Why is my new gaming PC getting terrible internet speeds? 

I just built a new gaming PC and the Wi-Fi speed on it is awful. The Wi-Fi icon shows strong signal, so I assumed signal wasn’t the issue. I already updated Windows, installed the motherboard Wi-Fi driver, rebooted the router, reset network settings, flushed DNS, and checked Task Manager. Nothing obvious is using bandwidth.

Could this be a bad Wi-Fi card, or is there something obvious I’m missing?
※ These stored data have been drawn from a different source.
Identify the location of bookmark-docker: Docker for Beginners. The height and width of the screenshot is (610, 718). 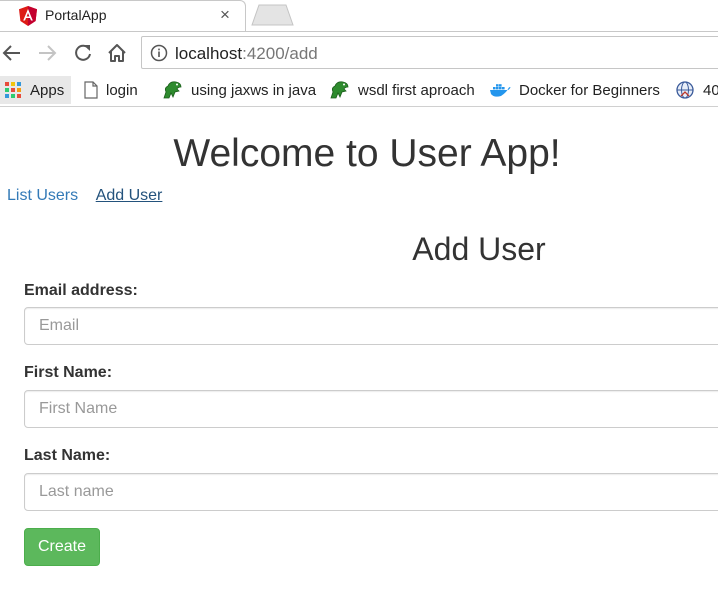
(574, 90).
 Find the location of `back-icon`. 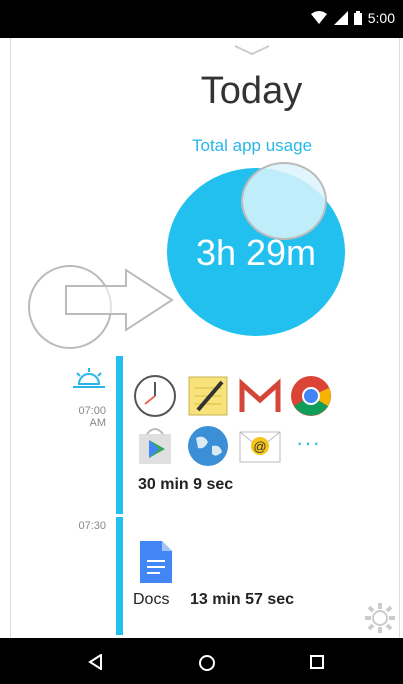

back-icon is located at coordinates (96, 662).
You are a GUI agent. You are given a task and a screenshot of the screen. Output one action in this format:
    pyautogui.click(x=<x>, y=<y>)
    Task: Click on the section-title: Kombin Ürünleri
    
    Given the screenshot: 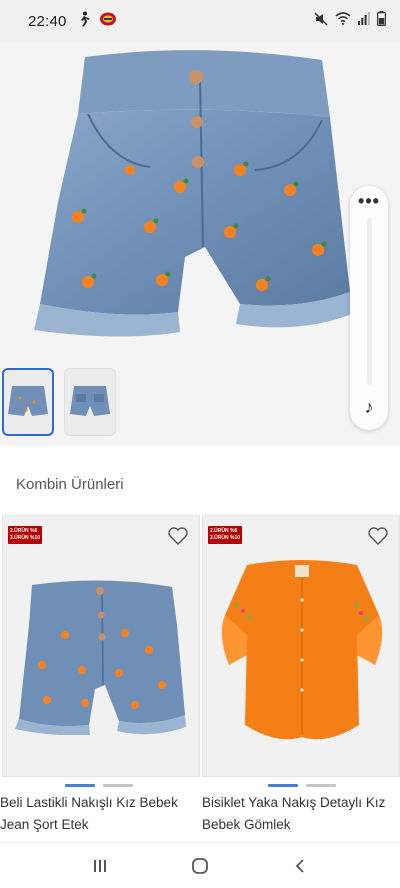 What is the action you would take?
    pyautogui.click(x=70, y=484)
    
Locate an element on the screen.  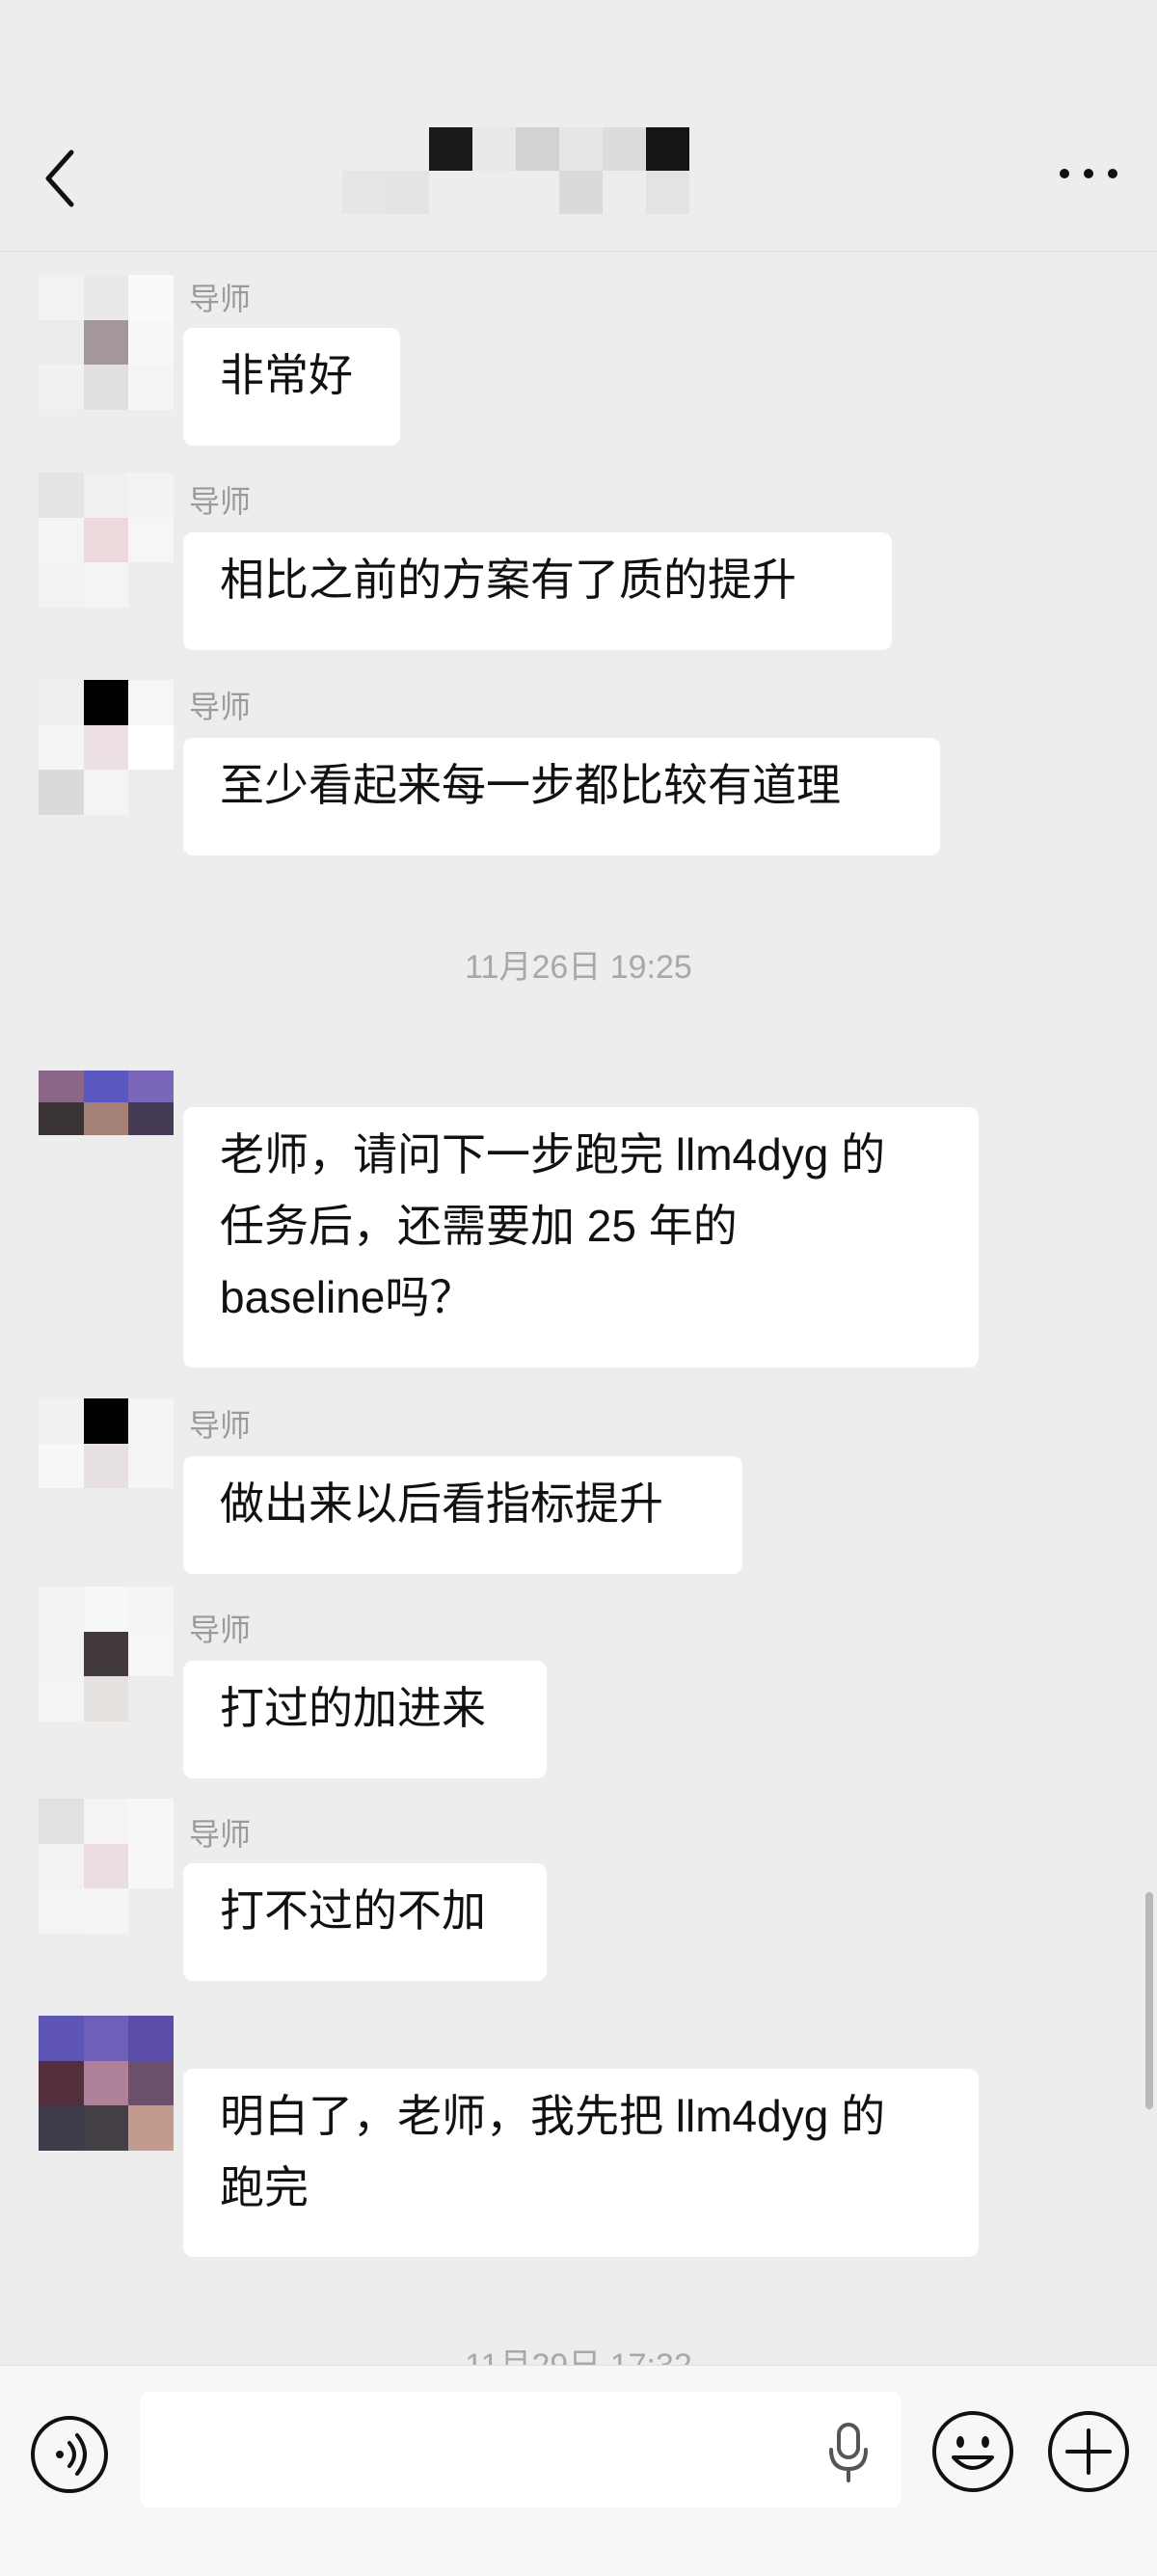
microphone-icon is located at coordinates (848, 2452).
First dumb question: are the external antennas actually screwed in? Not being sarcastic. A lot of motherboard Wi-Fi works horribly without the antennas, even if Windows still shows “connected”. Also don’t leave the antenna puck behind the PC case under the desk. That metal box can absolutely hurt the signal. Put the antennas up on the desk, away from the back of the case, and test again.

Since this is Wi-Fi and not Ethernet, I’d check the actual radio situation before blaming the motherboard.

Run NetSpot and check the band, SNR/SIR, channel congestion, and signal quality — not just the Wi‑Fi bars.

Also check Device Manager.

Network adapters → your Wi-Fi adapter → Properties → Advanced.

Look for things like preferred band, roaming aggressiveness, power saving mode, channel width, and 802.11 mode. I’d set preferred band to 5 GHz or 6 GHz if your router supports it.

And install the Wi-Fi driver from the motherboard vendor or the actual Wi-Fi chip vendor. Windows Update drivers are sometimes “good enough to connect” but not good enough for performance.

I checked, and the channel I was using was indeed quite congested. I switched my computer to 6 GHz, and so far, things are noticeably better.

I’ll still have to use Ethernet eventually, but at least now I know the motherboard isn’t broken.